Se Dio fosse una ragazza dinka che muore per le ferite riportate in Sudan, durante una rivolta ai limiti dell’ennesima guerra civile, e venisse mangiata da un gruppo di licaoni, quale sarebbe il destino dell’umanità?
Ron Currie immagina un mondo disfatto, in cui Dio stesso, prima di morire, è piuttosto privo di speranza, e non ha particolari illusioni sul mondo che ha creato. Dopo la sua morte, e dopo che i licaoni cominciano a parlare in greco antico e aramaico, comunicando pure telepaticamente con gli umani, una forma strisciante di follia si diffonde come fumo. Branchi di adoratori si prostrano ai piedi del licaone superstite che, mangiando Dio secondo alcuni è diventato Dio, prendendo il suo posto, e a nulla valgono le osservazioni del licaone che, privo di nome, avverte chi ha la sanità mentale di starlo a sentire, che non basta aver assaggiato un boccone della carne amara di Dio per sostituirsi a Lui. Quello che ha avuto come dono e condanna è il senso terribile di una solitudine profonda, di una consapevolezza delle sfumature legate alle emozioni, e il senso di esclusione dalla semplicità selvatica della vita di prima.
In altre parti del mondo si diffondono culti di adorazione dei bambini, e come reazione, nasce la rieducazione dei genitori che devono imparare a considerare i loro bambini non come Dei ma come esseri normalissimi. Gli adolescenti, invece, scelgono un coetaneo irraggiungibile, al quale inviano messaggi sul telefono, giurandogli fedeltà eterna. Non importa chi sia l’oggetto di tale adorazione, quello che conta è che sia impossibile da toccare, e che la comunicazione non possa avvenire dal vivo ma solo attraverso mezzi tecnologici che garantiscono la giusta distanza.
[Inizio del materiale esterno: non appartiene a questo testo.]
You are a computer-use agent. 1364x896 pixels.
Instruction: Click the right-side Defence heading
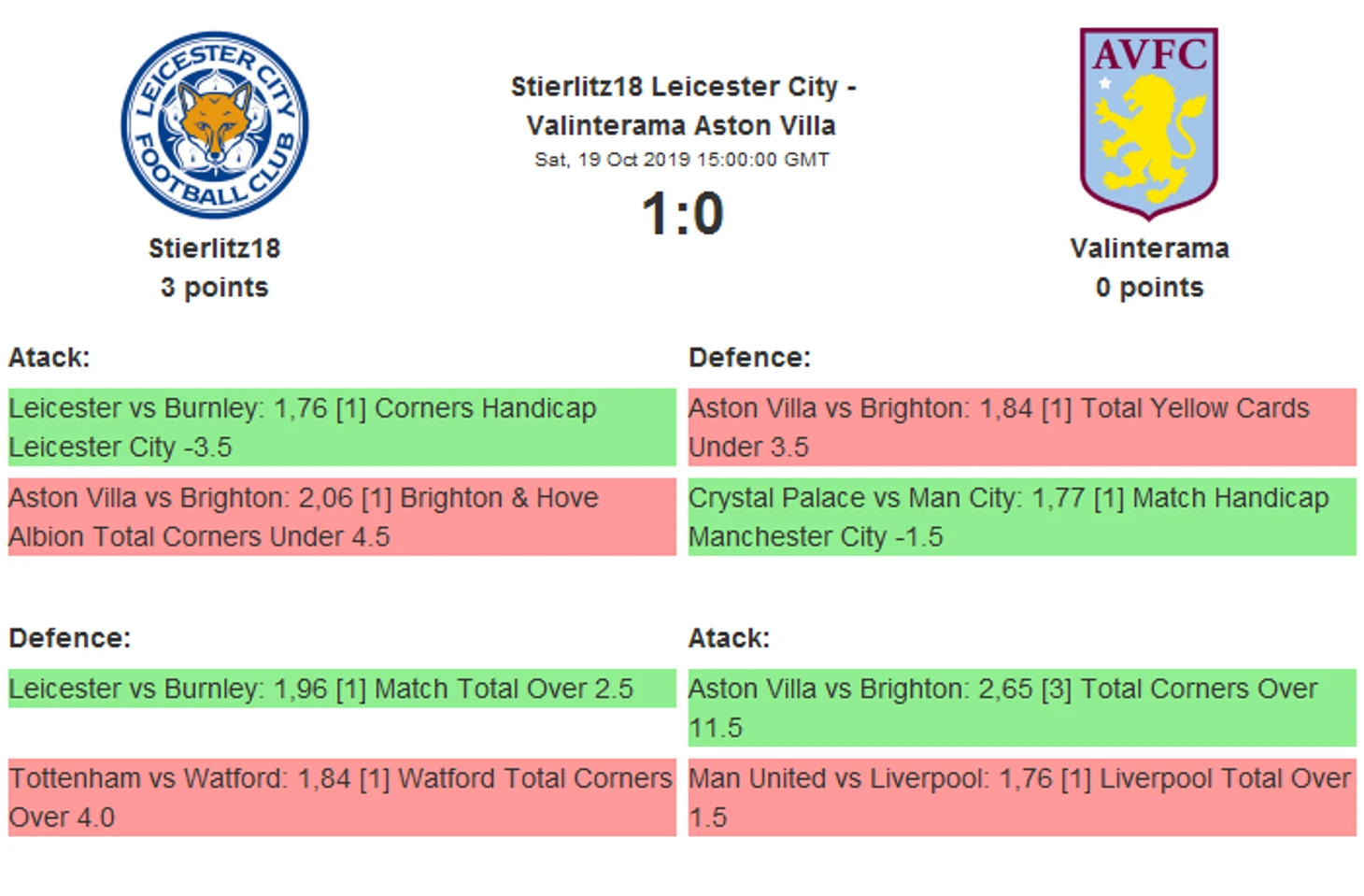point(749,358)
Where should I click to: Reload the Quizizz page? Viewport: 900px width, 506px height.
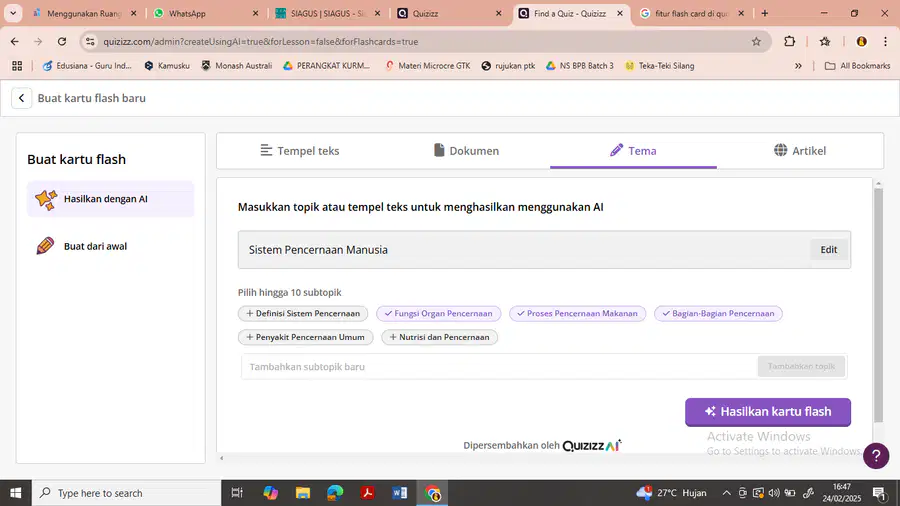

In tutta questa confusione di persone avviluppate alle loro ossessioni, negli USA scoppia una guerra tra opposte fazioni: antropologi e psicologi evoluzionisti, destinata a essere l’ennesima strage. L’unica speranza è quella di avere memoria, senso di pietà, per non cadere intrappolati nei deliri che spingono alcuni ragazzini a uccidersi tra loro per vincere la noia e la solitudine, la mancanza di connessione empatica che fa emergere le follie sottaciute. I serial killer non si nascondono, anzi hanno terreno fertile per dire quanto sia diventato normale lasciar fuoriuscire il desiderio di uccidere, come il bisogno insopprimibile di mangiare o bere.
Oltre la semplice tristezza, stavamo cominciando a sentirci intrappolati in un eterno presente, una specie di purgatorio, in cui bevevi, prendevi il sole e giocavi a Tetris con le stesse dieci persone fino alla fine dei tempi. Le pareti si stavano stringendo intorno a noi, la pasta in scatola diventava vecchia e nel giro di poco Rick non era più il solo a barcollare muto per le stanze come l’ombra di sé stesso.
Quando il governo comincia a distribuire pasticche per dimenticare la guerra e i disordini, in modo da creare stati di apparente normalità, appare chiaro che può farcela solo chi si rifiuta di consegnarsi all’oblio. Così tra tradimenti emotivi, consapevolezze adulte e diserzioni, percorriamo, insieme allo scrittore, una discesa in un inferno che del nostro mondo ha i contorni e i colori, e la deriva della mancanza di fiducia in una Salvezza che è lasciata tutta interamente agli esseri umani, orfani di Dio per sempre.
La risposta è che non ho una risposta. Posso offrire ben poca luce e nessun conforto. Non sono il tuo Dio. O, se lo sono, non sono un Dio a cui rivolgersi in cerca di salvezza o spiegazioni. Sono un tipo di Dio che in caso di fame ti mangerebbe senza farsi il minimo scrupolo. Tu sei nudo e solo al mondo come eri prima di incontrarmi. Così ora la domanda diventa: sei in grado di conformarti a questa consapevolezza? O essa finirà per distruggerti, svuotarti, renderti un’ombra tra le ombre?